El evangelio de hoy nos presenta unas palabras de Jesús muy fuertes a ciertas personas: “No los conozco” dice el dueño de la casa. Más aún, cuando continúan tocando la puerta les dice: “No los conozco ni sé de dónde vienen”. Estas palabras se la podemos aplicar a la personas, a las entidades, a los gobiernos que no están cuidando la Casa Común, pero que se creen dueños de la misma.

Pasemos, por tanto, a analizar una noticia ecológica también muy fuerte. Desde el pasado 8 de agosto los habitantes de la tierra hemos consumido la totalidad de los recursos que el planeta puede renovar en un año. Es decir vamos a seguir viviendo hasta el 31 de diciembre de “sobre giro”, como afirma la ONG que hizo este cálculo, la Global Footprint Network.

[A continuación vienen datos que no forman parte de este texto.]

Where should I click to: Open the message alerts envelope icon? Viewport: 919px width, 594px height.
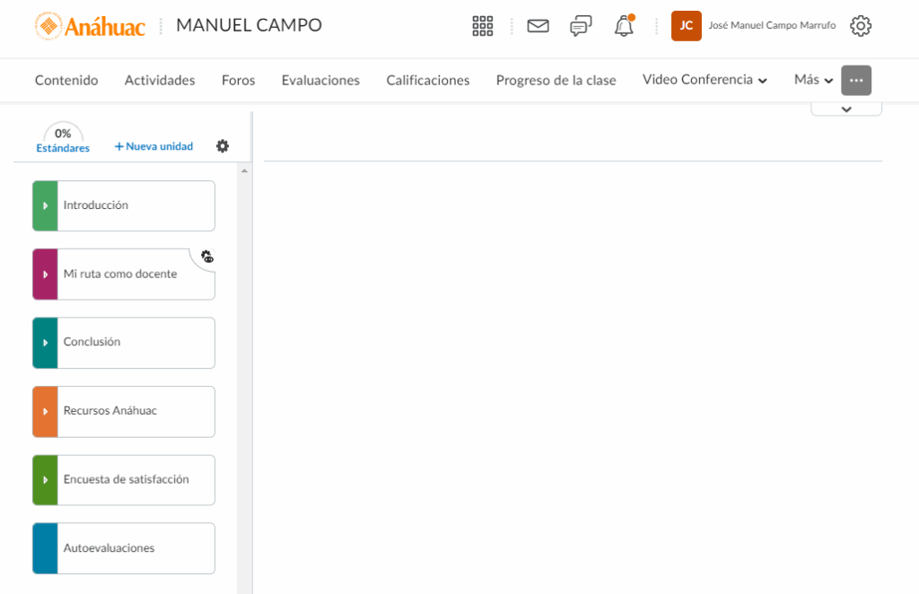click(538, 26)
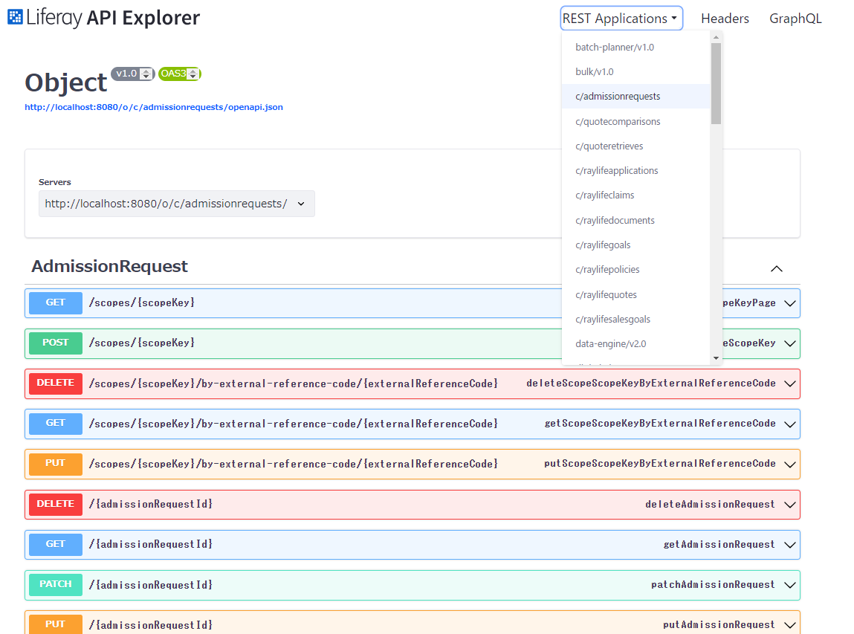Expand the deleteScopeScopeKeyByExternalReferenceCode operation chevron
The height and width of the screenshot is (634, 854).
[790, 384]
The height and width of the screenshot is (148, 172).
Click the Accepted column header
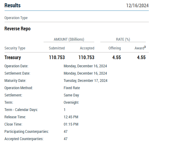click(x=87, y=48)
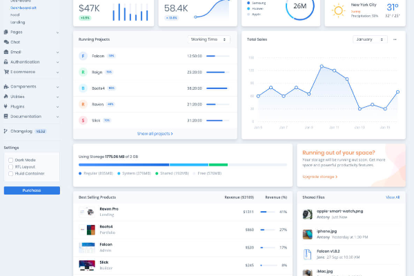414x276 pixels.
Task: Enable the Dark Mode checkbox
Action: [10, 159]
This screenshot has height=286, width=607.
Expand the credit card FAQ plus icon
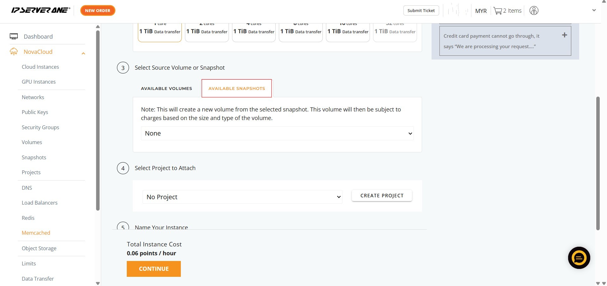[564, 35]
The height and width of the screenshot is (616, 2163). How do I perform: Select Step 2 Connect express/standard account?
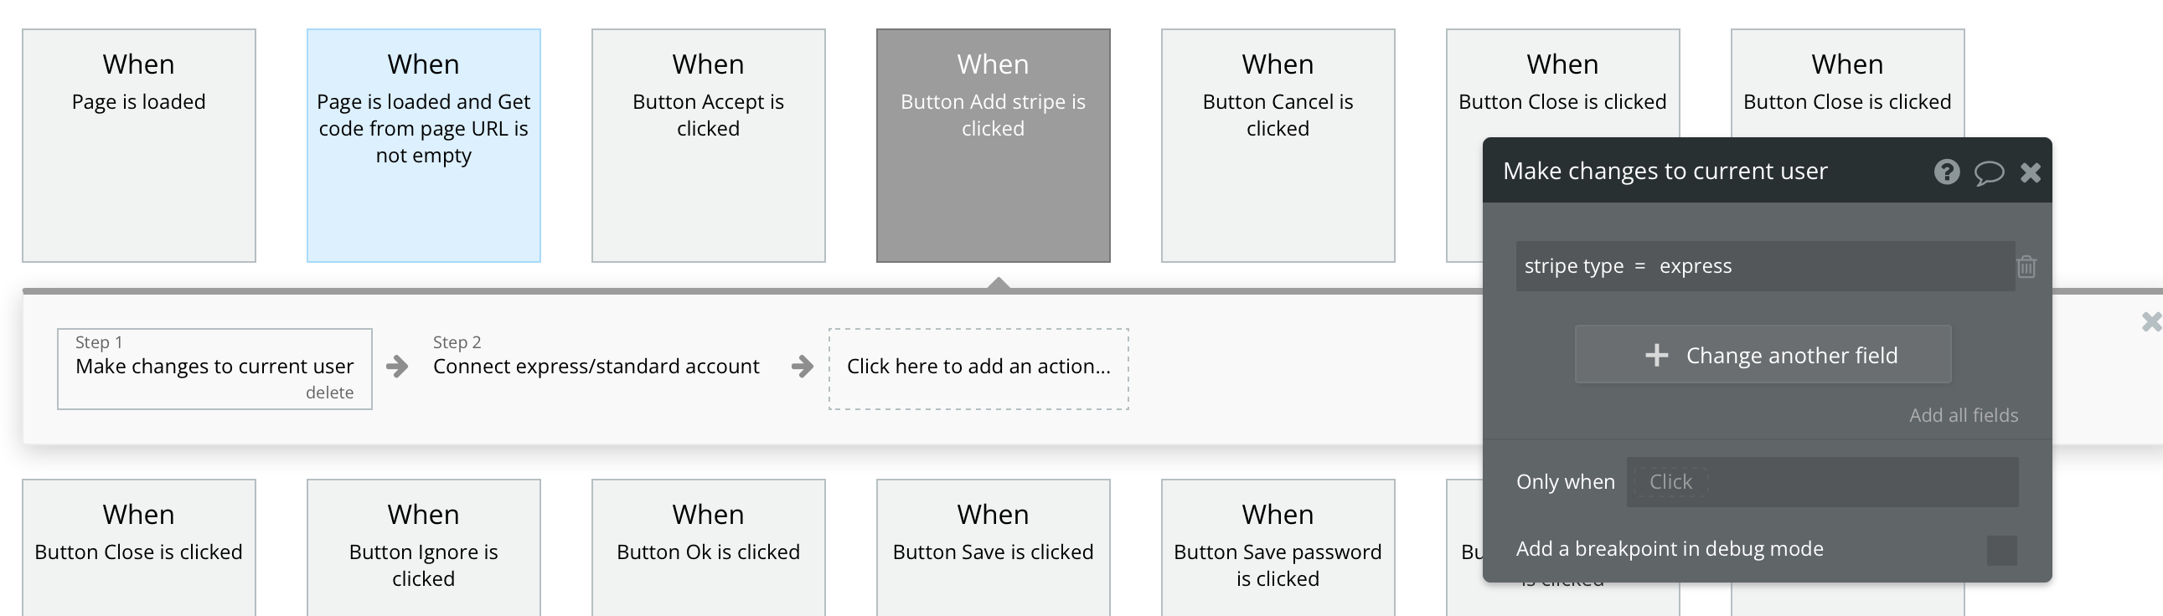point(595,367)
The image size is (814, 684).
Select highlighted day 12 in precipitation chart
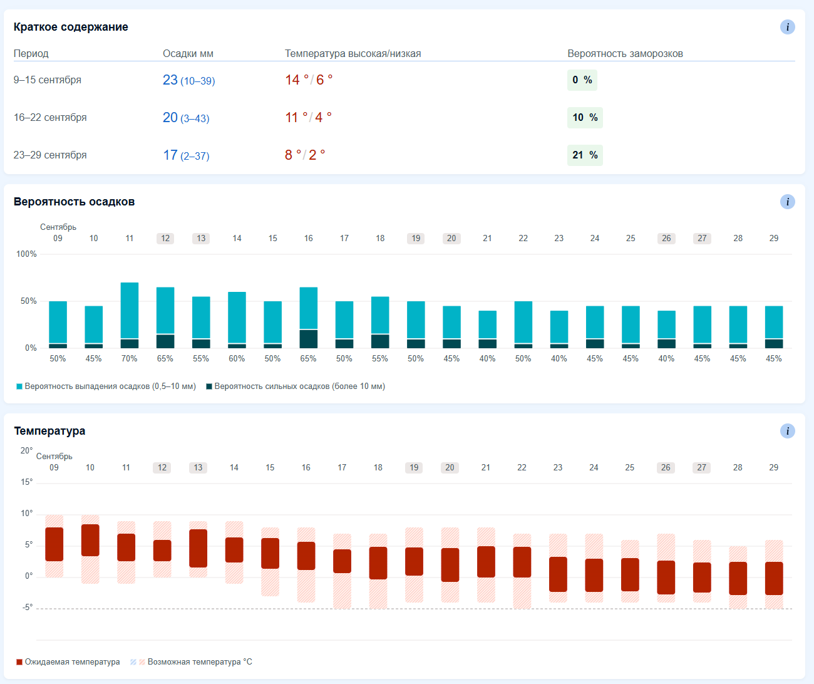tap(165, 239)
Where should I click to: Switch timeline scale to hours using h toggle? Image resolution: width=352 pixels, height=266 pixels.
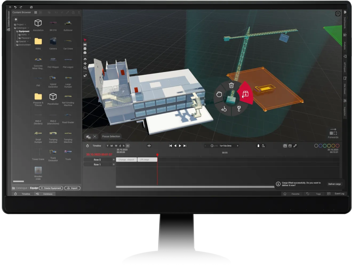click(x=123, y=146)
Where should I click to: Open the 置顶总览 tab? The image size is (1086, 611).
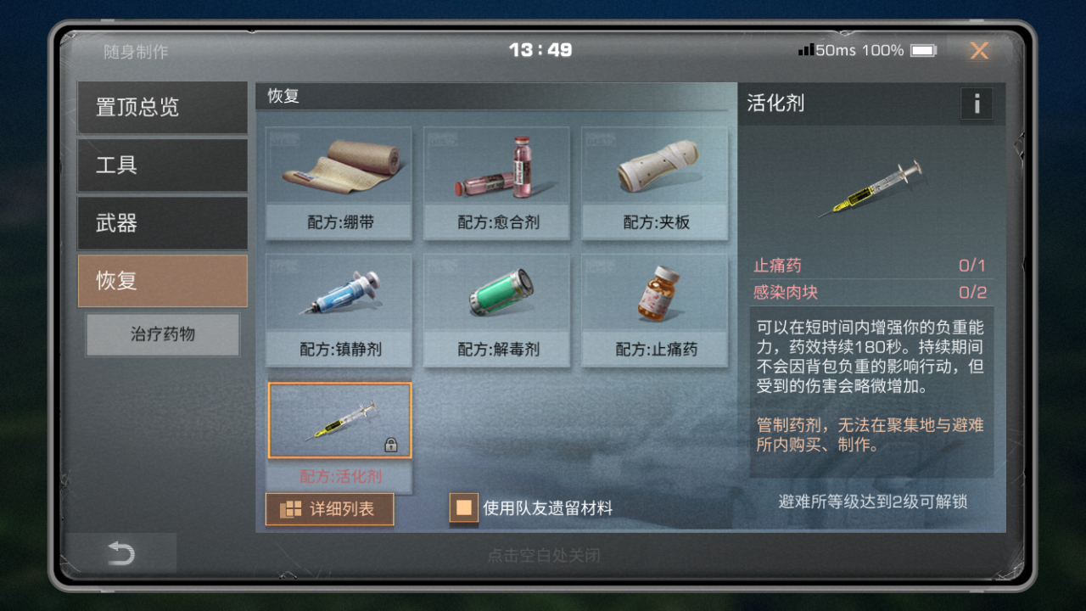click(x=162, y=108)

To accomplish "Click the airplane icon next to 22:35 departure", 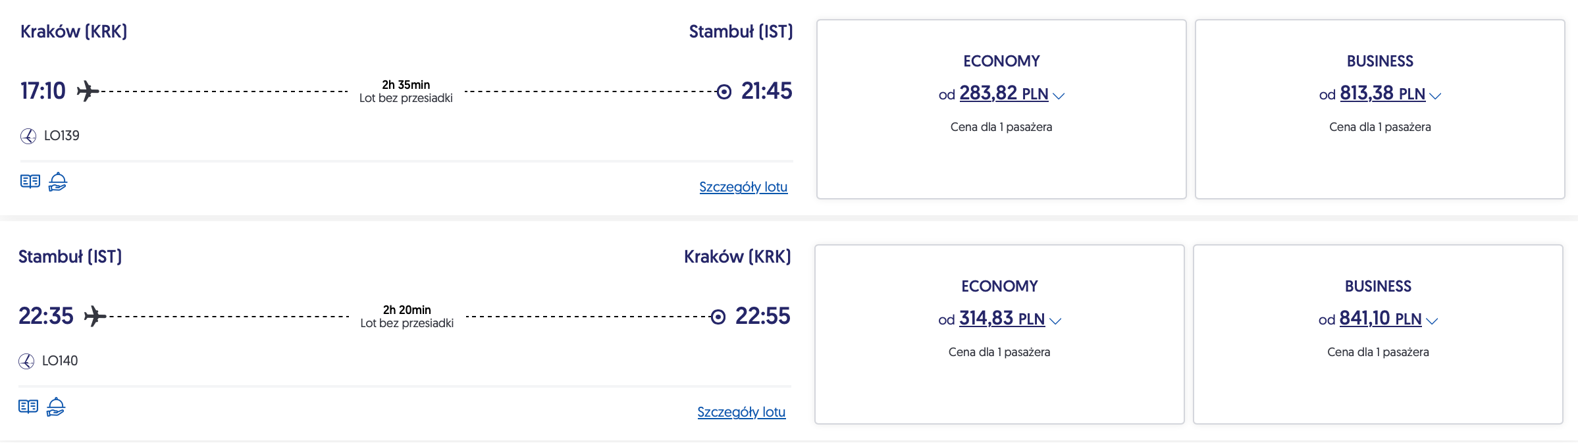I will coord(95,316).
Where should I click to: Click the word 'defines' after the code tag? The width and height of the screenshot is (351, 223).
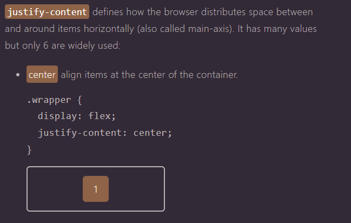108,12
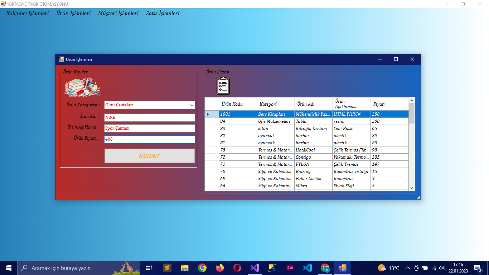Open the Müşteri İşlemleri menu
Viewport: 489px width, 275px height.
tap(118, 13)
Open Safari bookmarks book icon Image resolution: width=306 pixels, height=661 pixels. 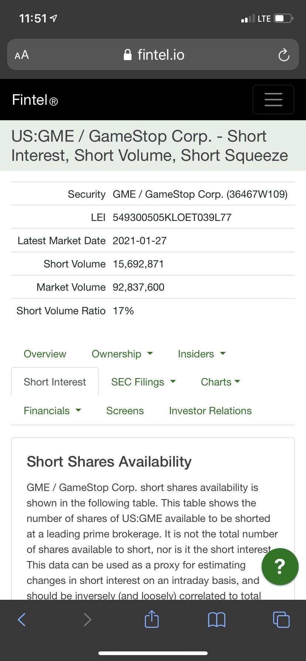(217, 619)
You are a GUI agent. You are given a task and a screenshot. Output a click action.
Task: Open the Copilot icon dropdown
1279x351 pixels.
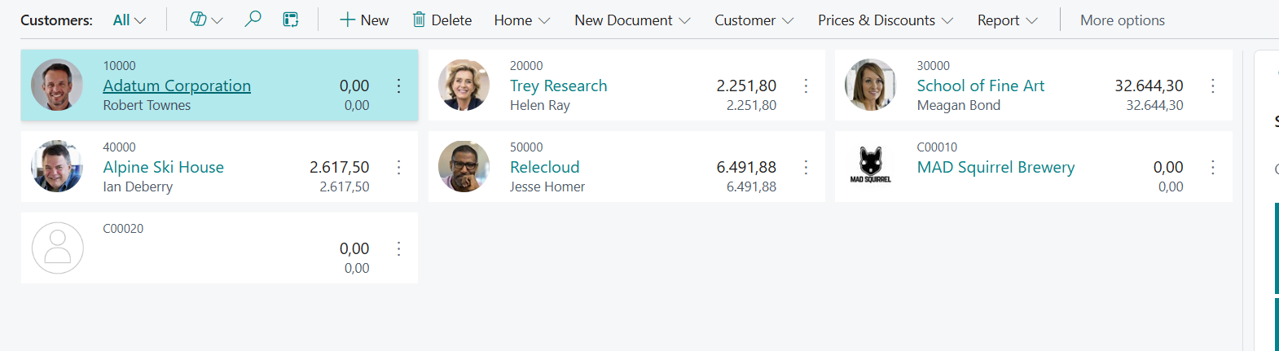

En realidad, esta ONG tuvo en cuenta la huella de carbono, los recursos consumidos para la pesca, la ganadería y la agricultura, así como los gastos de las construcciones y el uso exagerado del agua.

Otro dato impresionante. Según el informe anual sobre el estado del Clima, un documento publicado a inicios de agosto en una reunión donde participaron 450 científicos del mundo entero, las emisiones de gas de efecto invernadero, alcanzaron niveles récord en el 2015, catalogado como el año más caliente de la humanidad.

Estábamos enseñados a que los recursos de la tierra eran ilimitados. Pero no es así. Que una persona de la calle, como decimos, ignore la realidad, pase… Pero que los gobiernos y entidades que manejan mucho dinero como las de la minería, lo ignoren no es justo. Ni tampoco que nosotros, los que nos creemos buenos cristianos, ignoremos esta realidad.

Por fortuna el Papa Francisco en su encíclica LAUDATO SI, Alabado seas, Señor, nos lo ha advertido en numerosas partes de este genial documento. Basta con leer las siguientes frases: “El cambio climático es un problema global con graves consecuencias ambientales, sociales, económicas, distributivas y políticas, y plantea uno de los principales desafíos actuales para la humanidad” (nr. 25).

Por supuesto que no deja de llamarnos la atención, en seguida, de cómo muchos pobres viven en lugares particularmente afectados por este fenómeno. Es uno de los aspectos típicos de esta encíclica la cantidad de veces que hace referencia a sus hermanos preferidos, los pobres.
Pero si queremos ahora, aplicarles a algunas personas las duras palabras de Jesús del evangelio de hoy, basta que leamos en el siguiente número: “Muchos de aquellos que tienen más recursos y poder económico o político pareen concentrarse sobre todo en enmascarar los problemas o en ocultar los síntomas, tratando sólo de reducir algunos impactos negativos del cambio climático” (nr. 26).

Lo mismo podríamos decir sobre el uso del agua, de los bienes de consumo, pero en especial, sobre el deterioro de la calidad de vida, en especial cuando se trata de los países más pobres y de sus habitantes.